I went in hospital on Monday and then came home Thursday, nice quick stay, seemed to go pretty fast as I knew I was going on Thursday, when you know the end is in sight, it does make it a lot more tolerable.

I was admitted to try a soya-based feed as they are pretty sure I'm allergic to milk protein, as opposed to lactose intolerant. Also I was going to have a 3 day glucose monitor on which checks your blood sugar every 3 minutes, this would give them an idea of whether my sugars go high/low during the day or night and particularly, what they do when on feed as it has no sugar, but is very high in carbohydrates. I was also having my feeding tube changed, having the stitches taken out and going for an ultrasound scan of my liver/kidney/spleen to see if my liver disease has got any worse/better etc. Finally, I was being started on a tablet which has a known side effect of weight gain and an increase in appetite...

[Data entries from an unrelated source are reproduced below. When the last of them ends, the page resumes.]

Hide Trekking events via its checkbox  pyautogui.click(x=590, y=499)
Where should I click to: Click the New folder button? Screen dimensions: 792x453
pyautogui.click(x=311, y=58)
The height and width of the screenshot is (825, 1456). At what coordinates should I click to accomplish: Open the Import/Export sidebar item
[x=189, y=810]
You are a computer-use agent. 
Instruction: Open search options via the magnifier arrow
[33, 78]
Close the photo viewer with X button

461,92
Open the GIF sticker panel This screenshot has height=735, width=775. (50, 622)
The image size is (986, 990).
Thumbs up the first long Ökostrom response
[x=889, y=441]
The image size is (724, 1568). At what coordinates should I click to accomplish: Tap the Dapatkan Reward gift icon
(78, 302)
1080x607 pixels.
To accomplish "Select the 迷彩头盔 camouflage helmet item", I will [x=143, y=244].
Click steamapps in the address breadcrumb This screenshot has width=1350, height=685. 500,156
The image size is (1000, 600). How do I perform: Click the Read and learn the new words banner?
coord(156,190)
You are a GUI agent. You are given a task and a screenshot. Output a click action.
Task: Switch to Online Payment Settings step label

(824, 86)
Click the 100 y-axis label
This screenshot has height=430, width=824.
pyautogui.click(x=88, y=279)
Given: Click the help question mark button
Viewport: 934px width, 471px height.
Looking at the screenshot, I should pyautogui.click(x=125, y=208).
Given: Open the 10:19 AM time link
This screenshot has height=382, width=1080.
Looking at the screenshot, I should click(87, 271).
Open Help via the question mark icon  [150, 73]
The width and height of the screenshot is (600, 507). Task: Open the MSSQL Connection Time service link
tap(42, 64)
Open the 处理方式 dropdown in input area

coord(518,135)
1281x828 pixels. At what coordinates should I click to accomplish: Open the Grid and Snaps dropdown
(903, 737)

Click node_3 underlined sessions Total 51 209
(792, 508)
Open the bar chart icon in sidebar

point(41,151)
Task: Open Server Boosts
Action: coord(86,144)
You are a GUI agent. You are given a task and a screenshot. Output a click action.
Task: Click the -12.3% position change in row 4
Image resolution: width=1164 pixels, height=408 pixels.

So firstly, the feed - seemed to go very well, I tolerated 750mls for two nights, then tonight I'm going to try 1000mls which unfortunately, is not as calorific as the first feed, 1000mls = 1000 calories, so to get upto 2000 calories of the feed I'll be needed 2Litres, which seems pretty scary but hopefully I'll get there eventually! I'm now on Nutrison Soya which seems to be working much better for me, which means no horrific side effects and I can actually keep the feed down and still want to eat at the same time, perfect!

Secondly, the glucose tests. I won't know the results as they took it off just before I went home, but they will upload the results onto the computer and put them into a graph, so we can see exactly the pattern my sugars have, if they have one at all! I'm going to clinic after my family holiday to Butlins, where I will also be testing a new nebuliser which is only given to people who are very sick as it is super expensive!

I had my tube change appointment cancelled because of a traffic jam, meaning Josh took 5 and a half hours to get to Papworth, which meant my hospital transport was also caught up. It was changed to Thursday.
I had my stitches out first, which had been in a little bit longer than they should so they didn't come out as easy as they could, but still not really painful. The tube change was so simple, literally deflate the little balloon inside, pull it out, clean the area, put new tube in! Pain-free, easy peasy, done :)
I had my scan done and the good news was that there was no significant changes compared to my last few scans, my liver has not got worse and is remaining stable, which is good :) they've said at the moment there is no need to change anything and they are happy to continue having yearly check ups! The not so good news, was that they found a couple of small kidney stones, which I'm gutted about because I'm worried these could be the sort of things which might mean I can't have a transplant, I'm working so hard focusing on my weight and diabetes, then something annoying like my kidney could mess is all up :( Hopefully, they will pass quickly and by the time transplant comes, it will be a thing of the past :)...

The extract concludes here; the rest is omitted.